## Exercise details:
Rewrite the data starting with the line containing "This screenshot has height=1032, width=1920." and going on through the line containing "Action: (x=460, y=623)", replacing "blog" with "website" and leaving everything else unchanged.

## start

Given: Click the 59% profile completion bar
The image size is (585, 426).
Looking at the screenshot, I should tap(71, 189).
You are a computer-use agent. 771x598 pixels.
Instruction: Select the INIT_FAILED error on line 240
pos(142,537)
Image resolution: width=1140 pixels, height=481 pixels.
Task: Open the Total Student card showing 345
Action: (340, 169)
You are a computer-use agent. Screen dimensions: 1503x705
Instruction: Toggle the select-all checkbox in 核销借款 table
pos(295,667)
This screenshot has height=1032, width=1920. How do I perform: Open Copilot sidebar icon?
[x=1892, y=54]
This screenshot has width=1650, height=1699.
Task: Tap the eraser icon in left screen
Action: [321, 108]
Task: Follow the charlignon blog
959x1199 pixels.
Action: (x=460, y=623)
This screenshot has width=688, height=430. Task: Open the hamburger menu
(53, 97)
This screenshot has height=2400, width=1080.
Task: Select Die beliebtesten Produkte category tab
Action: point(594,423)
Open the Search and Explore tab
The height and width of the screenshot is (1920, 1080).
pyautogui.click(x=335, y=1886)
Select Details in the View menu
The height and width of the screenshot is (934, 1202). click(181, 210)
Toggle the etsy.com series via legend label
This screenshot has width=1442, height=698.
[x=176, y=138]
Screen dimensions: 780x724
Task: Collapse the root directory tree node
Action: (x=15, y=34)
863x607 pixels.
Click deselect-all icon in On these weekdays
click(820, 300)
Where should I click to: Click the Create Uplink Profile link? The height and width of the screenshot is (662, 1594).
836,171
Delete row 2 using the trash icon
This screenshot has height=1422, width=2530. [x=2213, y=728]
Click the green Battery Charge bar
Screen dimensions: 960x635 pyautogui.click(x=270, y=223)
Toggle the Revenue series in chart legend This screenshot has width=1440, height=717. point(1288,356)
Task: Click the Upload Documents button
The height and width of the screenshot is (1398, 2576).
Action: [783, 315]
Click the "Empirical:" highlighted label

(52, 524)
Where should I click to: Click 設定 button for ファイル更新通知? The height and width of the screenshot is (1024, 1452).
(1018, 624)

## end

## Answer for the task:
This screenshot has height=1032, width=1920. How do I perform: Open Copilot sidebar icon?
[x=1892, y=54]
This screenshot has width=1650, height=1699.
Task: Tap the eraser icon in left screen
Action: [321, 108]
Task: Follow the charlignon website
959x1199 pixels.
Action: (x=460, y=623)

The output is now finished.